Smith moving on after first start

How long did Maxwell Smith celebrate beating Ole Miss in his first career start?

Just long enough to realize there was another opponent waiting.

"I gave it 24 hours to enjoy the win with the team, soak it up," he said. "After that, come into film the next day. My mindset is on Vanderbilt now."

Smith was known for being found in the film room late at night and often during the summer, when he had spare time. He didn't do as much extra work on his own earlier this fall, though, as he focused on class work.

That's changed, though, since becoming the starter.

"I'm definitely in the film room every day now," Smith said. "I have to be."

Smith still has a long way to go to be where offensive coordinator Randy Sanders wants him to be. Kentucky head coach Joker Phillips said the playbook won't greatly expand for Smith this week, though some new packages will be added to take advantages of weaknesses in Vanderbilt's defense.
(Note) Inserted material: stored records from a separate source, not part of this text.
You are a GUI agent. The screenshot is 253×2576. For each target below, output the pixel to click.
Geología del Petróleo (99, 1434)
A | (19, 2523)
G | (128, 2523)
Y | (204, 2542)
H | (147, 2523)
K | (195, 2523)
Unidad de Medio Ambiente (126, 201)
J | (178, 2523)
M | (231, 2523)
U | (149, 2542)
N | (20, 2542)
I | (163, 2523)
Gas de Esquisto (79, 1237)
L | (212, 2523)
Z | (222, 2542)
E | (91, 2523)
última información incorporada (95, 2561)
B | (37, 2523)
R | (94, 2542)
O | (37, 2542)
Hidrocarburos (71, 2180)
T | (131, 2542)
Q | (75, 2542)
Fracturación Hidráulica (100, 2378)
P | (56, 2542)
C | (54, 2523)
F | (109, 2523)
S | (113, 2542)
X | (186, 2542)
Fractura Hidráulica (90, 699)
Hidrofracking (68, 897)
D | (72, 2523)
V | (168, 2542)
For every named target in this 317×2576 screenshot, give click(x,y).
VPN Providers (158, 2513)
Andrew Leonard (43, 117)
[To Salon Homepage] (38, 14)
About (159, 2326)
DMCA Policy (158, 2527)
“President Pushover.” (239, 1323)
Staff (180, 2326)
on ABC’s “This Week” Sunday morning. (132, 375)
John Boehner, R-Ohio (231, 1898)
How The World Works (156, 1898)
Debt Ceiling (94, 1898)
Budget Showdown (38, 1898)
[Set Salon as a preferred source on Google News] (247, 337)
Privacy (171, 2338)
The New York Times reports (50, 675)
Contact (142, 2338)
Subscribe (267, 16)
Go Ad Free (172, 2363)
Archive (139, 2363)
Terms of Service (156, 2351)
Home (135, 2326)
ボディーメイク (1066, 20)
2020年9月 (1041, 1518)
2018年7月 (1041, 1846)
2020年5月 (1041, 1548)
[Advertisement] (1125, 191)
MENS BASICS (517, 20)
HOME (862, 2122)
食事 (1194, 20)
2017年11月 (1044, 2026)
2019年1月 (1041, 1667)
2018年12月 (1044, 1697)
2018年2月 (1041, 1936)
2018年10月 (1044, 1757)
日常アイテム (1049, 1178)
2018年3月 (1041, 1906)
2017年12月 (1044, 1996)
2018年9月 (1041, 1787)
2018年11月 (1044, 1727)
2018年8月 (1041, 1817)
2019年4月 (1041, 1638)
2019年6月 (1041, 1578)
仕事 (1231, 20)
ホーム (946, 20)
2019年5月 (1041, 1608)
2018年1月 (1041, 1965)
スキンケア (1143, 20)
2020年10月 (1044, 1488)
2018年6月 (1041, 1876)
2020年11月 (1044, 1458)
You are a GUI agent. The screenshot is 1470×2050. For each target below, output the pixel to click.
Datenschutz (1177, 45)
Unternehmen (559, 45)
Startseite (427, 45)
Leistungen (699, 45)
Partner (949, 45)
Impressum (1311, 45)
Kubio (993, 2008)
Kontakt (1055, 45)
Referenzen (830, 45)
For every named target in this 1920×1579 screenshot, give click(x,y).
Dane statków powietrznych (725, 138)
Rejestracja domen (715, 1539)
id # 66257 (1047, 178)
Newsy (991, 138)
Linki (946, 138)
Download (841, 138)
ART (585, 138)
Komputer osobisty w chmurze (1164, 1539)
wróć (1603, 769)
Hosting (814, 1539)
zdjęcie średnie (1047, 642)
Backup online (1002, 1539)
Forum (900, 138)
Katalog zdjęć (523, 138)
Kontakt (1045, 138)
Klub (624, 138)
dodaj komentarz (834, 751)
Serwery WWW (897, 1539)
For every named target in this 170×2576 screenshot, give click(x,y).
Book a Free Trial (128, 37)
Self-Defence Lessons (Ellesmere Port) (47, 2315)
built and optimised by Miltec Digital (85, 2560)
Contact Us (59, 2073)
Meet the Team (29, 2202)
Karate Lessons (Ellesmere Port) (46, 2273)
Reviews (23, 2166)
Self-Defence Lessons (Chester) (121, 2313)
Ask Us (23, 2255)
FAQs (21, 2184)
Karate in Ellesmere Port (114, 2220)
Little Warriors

"We ran 70-something plays (against Ole Miss) and he probably did exactly what he was supposed to maybe 15 of them," Sanders said. "The other 50 or so, we still have to work on. If he was really on point and knew what he was doing, he would have had a way bigger game."

That may sound like sharp criticism for a player who finished 19-36 for 283 yards and two touchdowns while leading the Wildcats to their first conference win, but it's also Sanders' way of coaching. Sanders pushed Smith to get ready in fall camp as his No. 2 quarterback even though he had no game experience.

Smith uses Sanders' criticism as a way to improve.

"He gets humbled when he comes back in here," Phillips said. "Coach Sanders has done a good job of keeping him level-headed. It helps to have (graduate assistant) Andre Woodson around, because I'm sure Andre got a lot of pats on the back too."

He's had more opportunities to improve recently as well. As a second string quarterback, Smith would only take about 30 percent of snaps in practice. The other 70 percent were reserved for the first string, Sanders said. Now that he's the starter, he gets all those extra reps.

Because he's still a true freshman, 'potential' is a word that is used a lot when Smith is being discussed. But Sanders will be the first to tell you he's seen plenty of guys come and go during his career that left their potential unfulfilled.

"Arm talent is a great thing and it's one of the things you want as a quarterback coach," Sanders said. "It makes things much easier, but it doesn't guarantee success in itself. Max has arm talent, and we're trying to work on those other things to guarantee success."

For instance, arm talent doesn't help decision-making. That figures to be a point of emphasis this week as Smith prepares for the Commodores, who rank fifth in the country with 15 interceptions.

"They're causing a lot of havoc in the passing game for a lot of teams," Smith said.

Smith's mistakes on Saturday were relatively minor, Sanders said. That's fine for now, but he'll have to clean them up, particularly before facing a defense as opportunistic as Vanderbilt's.

"Quarterback is the one position on the field where you can play 75 of them right, screw two of them up and the team loses," Sanders said.